Navigating Performance Improvement Plans with Confidence
Amy didn’t see it coming – first a warning in the fall from her boss about communication issues, then this winter, a full-fledged Performance Improvement Plan (PIP) was pushed across the table to her. While the plan offered specifics for improvement, it also carried the threat that, “Failure to meet or exceed these expectations may result in action up to and including termination.”
Gulp. When this 15-year veteran employee was asked how she was feeling, she evinced self-doubt, feelings of defeat, and concerns about the security of her job. There was the real fear that the PIP, however humane-appearing, was just a means to create a paper trail in order to fire her. She also felt frustrated she could not tell her side of the story. In fact, as a Program Manager on a large team, it was such a blow to Amy that she started to imagine getting another job where her “only input is on a computer.”
Should Amy give up and get out? As the career counselor she consulted, I wasn’t so sure the seemingly easy way—give up and quit–was the best way. After all, wouldn’t you rather have a plan to better understand and improve your performance and retain your job? Sometimes leaving just transports the same problem to another address.

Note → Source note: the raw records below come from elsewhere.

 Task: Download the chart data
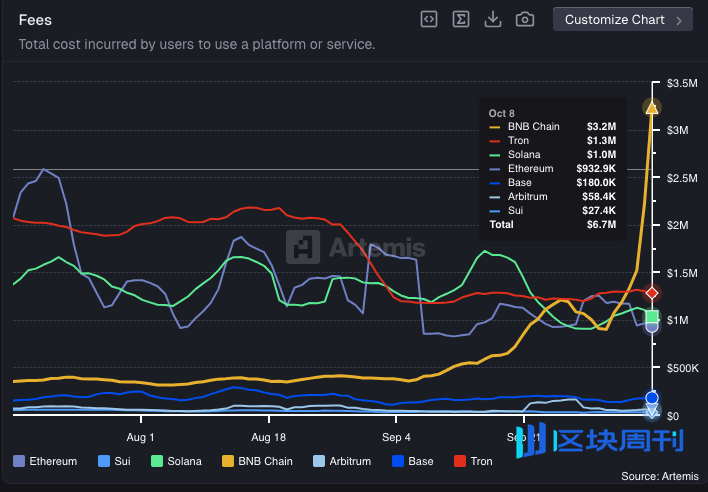click(x=492, y=19)
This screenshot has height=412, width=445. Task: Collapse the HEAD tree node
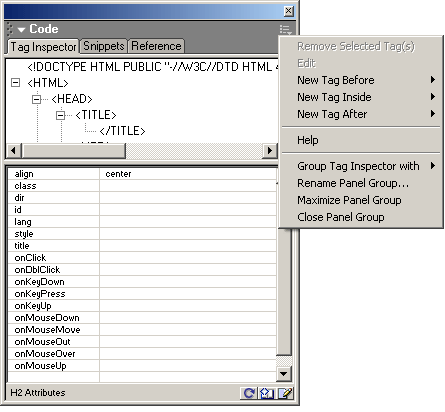coord(36,99)
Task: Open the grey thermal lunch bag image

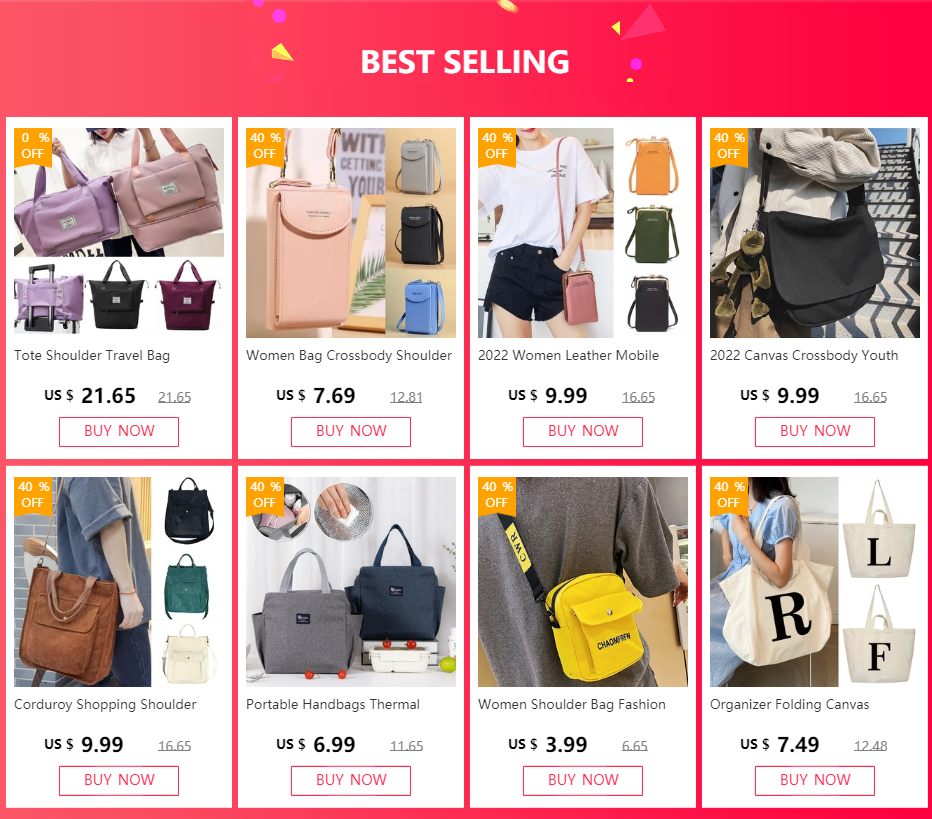Action: [351, 582]

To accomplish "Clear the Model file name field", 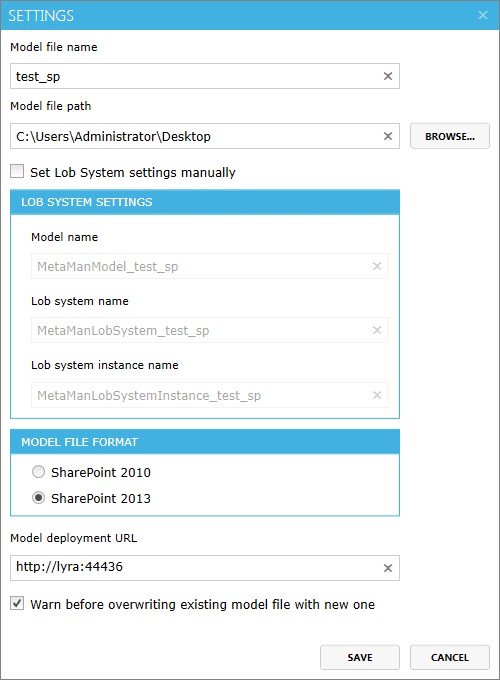I will pyautogui.click(x=388, y=76).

Generally, an employee has 60-90 days to work a PIP. Unless a job situation has worse-than-normal politics or is otherwise toxic (in which case you should probably go in peace), I tend to advise clients to do everything possible to accomplish the PIP. It doesn’t mean you agree with it or intend to stay, but once accomplished, then there’s some breathing room to explore the status quo, possible re-assignment, or a new employer altogether. After all, there’s little question that job candidates are considered more attractive when currently employed.
Steps to get focused and over the PIP hurdle:
- Realize the blow to your ego—and get over it! No question getting put on a PIP can be a real blow to the ego and feed the tendency to feel like a victim of circumstance. In fact, your wounded ego may be blaming your manager and telling you to quit in order to save face. After a short period of inner torture, pull yourself together and stop the inner story telling. Yes, you are going to feel wounded and more vulnerable for a while, but blame and defensiveness will do nothing to boost your commitment and performance to the needed levels.
- Understand the PIP through and through. If you want to get beyond a performance improvement plan, you must really get what the concerns are and how you are expected to change. Sometimes the plans are not adequately specific nor clear on how you will be judged, or what the deadline for improvements is. Seek clarity, and consider taking initiative to better define the behavioral expectations, per #3 below. As much as you may be in shock, don’t sign off on the PIP until you are sure you understand the expectations and consequences.
- Develop and respond with a strategy. Your boss may give you some written boilerplate about company standards and how to meet them, but it is rarely adequate as a guide for behavior change. I suggested Amy show initiative and engagement by proposing a detailed table that incorporated the company standards and added specific behavioral steps to accomplish them. Here are the headings:
|Goal/perform standards, e.g., “Communications”||Desired Behavior (in need of improvement)||Behavioral Steps I will take/skill development||Evidence expectation met (measurements?)||Spvr sign-off|
As an example under “Behavioral Steps,” since bosses want demonstrable improvement, I also advise and teach clients to adopt a small new behavior each week such as reflective listening.
- Communicate with your manager. Typically, an employee on a PIP will meet with their manager at least once a week to discuss progress on the plan, and it’s best to meet at the manager’s convenience. The table above adds helpful structure to these meetings by detailing the desired behavior, specific behavioral steps, as well as the evidence of expectations met for which the supervisor should sign. In these meetings you need to “manage up” like never before and also demonstrate new behaviors (e.g. reflective listening) that should help ease the manager’s frustration.
- Don’t get defensive. The natural tendency is to want to tell your side of the story. The corrective action, however, often means things have progressed too far for trying to share responsibility or blame. In fact, the manager wants to see just the opposite ̶ to see the employee take responsibility for any errors or mis-communications. For instance, Amy was confronted with feedback that she was communicating “in an aggressive manner,” to which she reacted with private skepticism. As her counselor, I questioned whether Amy’s desire to take as little of other’s time as possible when making a request might have caused her to speak too rapidly and be perceived as aggressive. This is a communication habit Amy was able to own without getting defensive and un-learn.
- Take stock. As you progress through the PIP, take note of the situation. Is your manager engaged? Are you committed to change or does the PIP feel like a goal too far with too little meaning? While I urge clients to stay the course, these indicators may mean it is time to start searching for opportunities in different departments or with a new employer.
Conclusion. Receiving a Performance Improvement Plan may plunge you into crisis thinking about an imminent end of your employment. While not without risk, if you see a PIP as a chance to get good feedback, improve your skills and abilities as well as deepen communication with your manager, then it can be a win-win for you personally as well. For Amy, receiving corrective feedback and processing her feelings was painful in the short term, but after she recovered and focused on meeting the PIP goals, she was able to successfully retain her long-term employment.